Cerca de la despedida, el vicepresidente de la Convención, el médico Gaspar Domínguez —alguna vez habrá que examinar el porqué de la influencia que su profesión ha tenido en la política chilena— solicitó a la ciudadanía: hacer un juicio en base al resultado del texto y no en base a cuestiones del todo reprochables que puedan haber realizado uno, dos o diez convencionales.
Antes de examinar esas palabras es necesario, desde luego, corregirlas. Es imposible hacer "un juicio en base al resultado del texto" (no se puede saber el resultado que producirá el texto antes que entre en vigencia, como es obvio). Lo que entonces el vicepresidente quiso decir (pero no dijo) fue que se debía juzgar el texto con prescindencia de la conducta de sus autores.
¿Es correcta esa demanda? Aparentemente no.
Es muy difícil olvidar la suma de payasadas, tonterías, necedades, disfraces y desplantes de algunos (no de todos) los convencionales, quienes prefirieron la performance a la reflexión a la hora de realizar su trabajo. Fernando Savater refiriéndose al caso de Chile llegó a decir (y al ver el comportamiento de algunos no pareció faltarle razón) que "en todas partes había chiflados; pero no en todos los sitios escribían la Constitución".
Así las cosas, podría argüirse, no es posible separar el texto final del comportamiento previo de algunos de quienes lo produjeron.
Quien hace payasadas, solo podría escribir payasadas; quien se comporta como tonto, tonteras; quien ejecuta una conducta frívola, frivolidades.
Pero la verdad es otra:
hay que separar el texto de sus autores. Que no hay que juzgar un texto por el comportamiento de sus autores es bastante obvio en materia literaria. Las Residencias de Neruda no pierden valor porque su autor haya sido violador confeso o haya abandonado a su hija. Las Palmeras Salvajes son extraordinarias no obstante el machismo de Faulkner. Y Altazor maravilla a pesar que Huidobro raptó a una menor de edad. Lo mismo vale para la filosofía. Ser y tiempo es fundamental no obstante que su autor cohonestó intelectualmente (mientras fue rector) al nazismo. Y sería absurdo rechazar la obra de Carl Schmitt con el argumento de que su autor se convirtió en el jurista del Reich. Y por la inversa, sería ridículo derivar del hecho que alguien es bien portado y políticamente correcto el valor de lo que escribe.
No cabe duda. Hay que distinguir entre el autor del texto, por una parte, del sujeto biográfico, por la otra.
Es verdad que un texto legal o constitucional no parece ser lo mismo que un texto literario; pero, bien mirado, no hay diferencias. En ambos casos se trata de textos destinados a ser leídos para desentrañar su sentido. Y al hacerlo se trata de saber lo que el texto dice, no cómo fue la vida o la conducta de sus autores. Usted no entiende Casa de campo leyendo una biografía de Donoso, o La crítica de la razón pura conociendo la vida de Kant, o un manual de instrucciones para su automóvil enterándose de quién lo escribió y cómo era.
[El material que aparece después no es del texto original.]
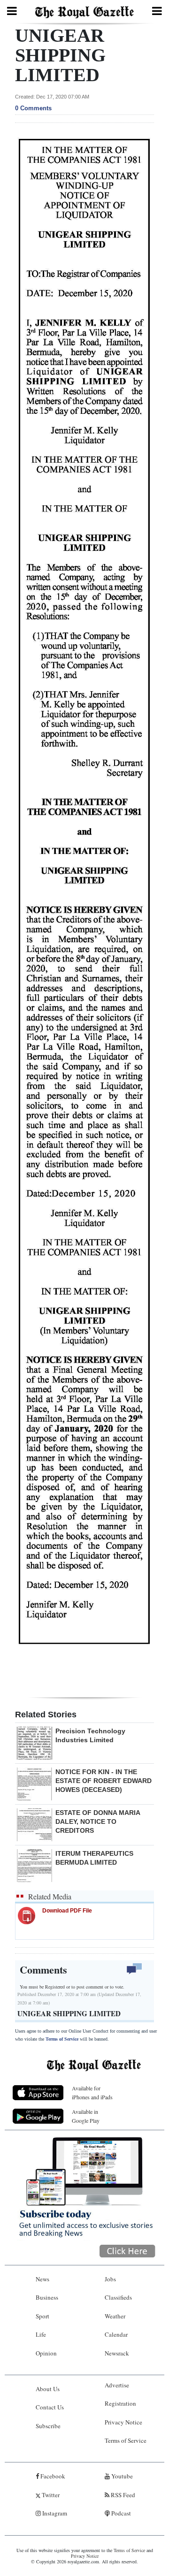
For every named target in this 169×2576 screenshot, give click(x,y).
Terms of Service (62, 2039)
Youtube (121, 2476)
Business (47, 2297)
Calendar (116, 2334)
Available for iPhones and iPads (92, 2092)
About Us (48, 2389)
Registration (120, 2403)
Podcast (120, 2513)
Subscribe (48, 2426)
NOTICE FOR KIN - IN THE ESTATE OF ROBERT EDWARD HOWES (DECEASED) (103, 1780)
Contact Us (50, 2407)
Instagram (54, 2513)
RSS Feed (122, 2495)
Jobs (110, 2279)
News (42, 2279)
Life (41, 2334)
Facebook (52, 2476)
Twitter (50, 2495)
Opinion (46, 2353)
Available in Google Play (86, 2116)
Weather (115, 2316)
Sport (42, 2316)
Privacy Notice (123, 2422)
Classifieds (118, 2297)
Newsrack (117, 2353)
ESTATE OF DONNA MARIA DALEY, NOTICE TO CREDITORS (97, 1821)
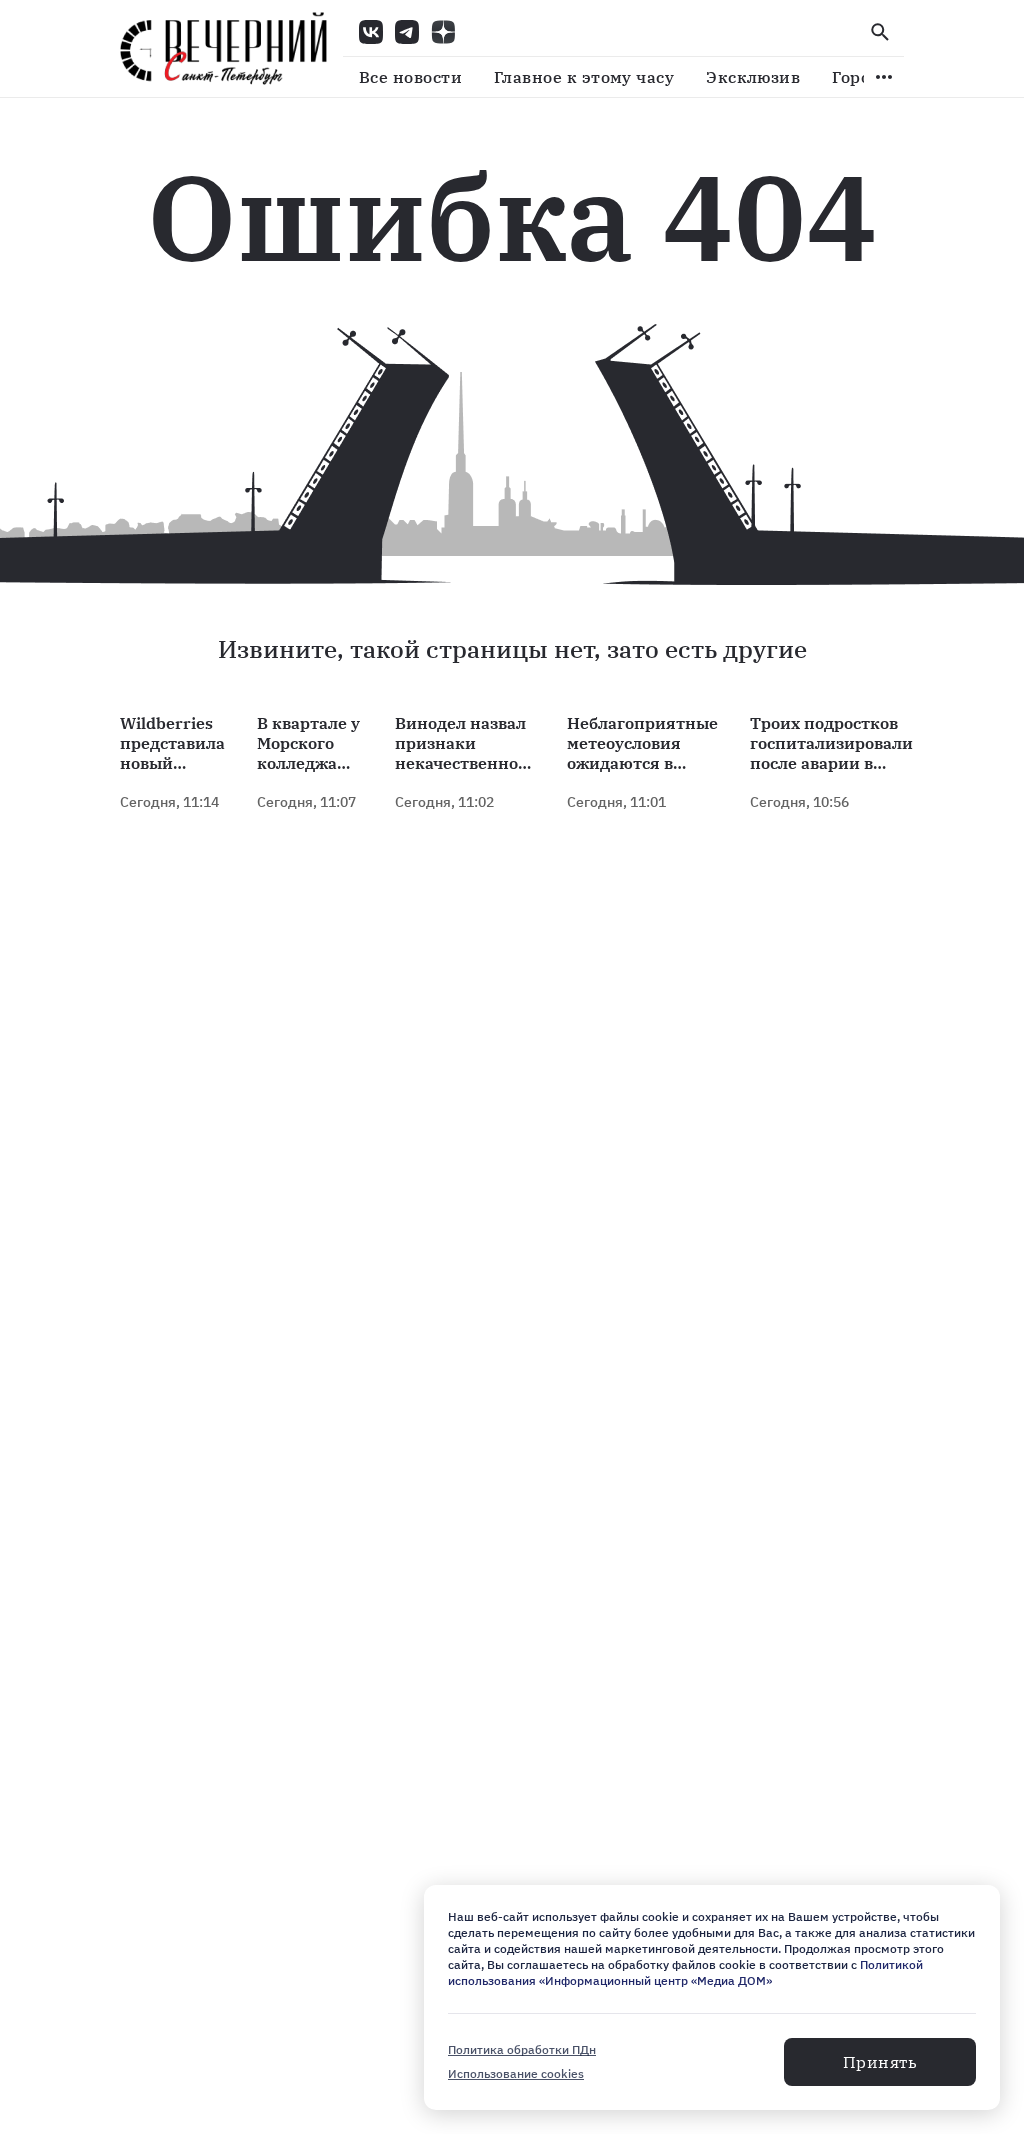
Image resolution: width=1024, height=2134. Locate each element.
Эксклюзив (753, 77)
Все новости (410, 77)
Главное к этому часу (584, 77)
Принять (880, 2062)
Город (856, 77)
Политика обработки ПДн (522, 2049)
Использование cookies (516, 2073)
Y es que los textos tienen la rara cualidad de independizarse de sus autores.
Si la Carta Constitucional que se propone llegara a aprobarse, no estaremos sujetos a la voluntad individual, ni a las ideas de quienes ejecutaron payasadas: estaremos sujetos, para bien o para mal, al sentido objetivo del texto.
En consecuencia, hay que discutir no el comportamiento de los convencionales sino el texto mismo a la hora de decidir.
Por eso el
Presidente Boric tampoco tenía razón cuando dijo que cualquier cosa era mejor que un texto redactado por "cuatro generales" (que la verdad sea dicha, no tenían talento ni ilustración como para haber escrito la Constitución del 80). Y no tenía razón porque el sentido del texto —hay que repetirlo: el sentido del texto— se independiza de la voluntad de quienes intervinieron o las circunstancias en medio de las que se produjo. Esto, que vale para un texto literario o para un texto religioso (donde no se pregunta quién los escribió, sino qué dice el texto y por qué lo dice) vale también para un texto legal.
Así que puede usted reírse de los convencionales o rechazar su comportamiento (o aplaudirlo y encomiarlo); pero ello no lo exime del deber de leerlo y entenderlo antes de juzgar.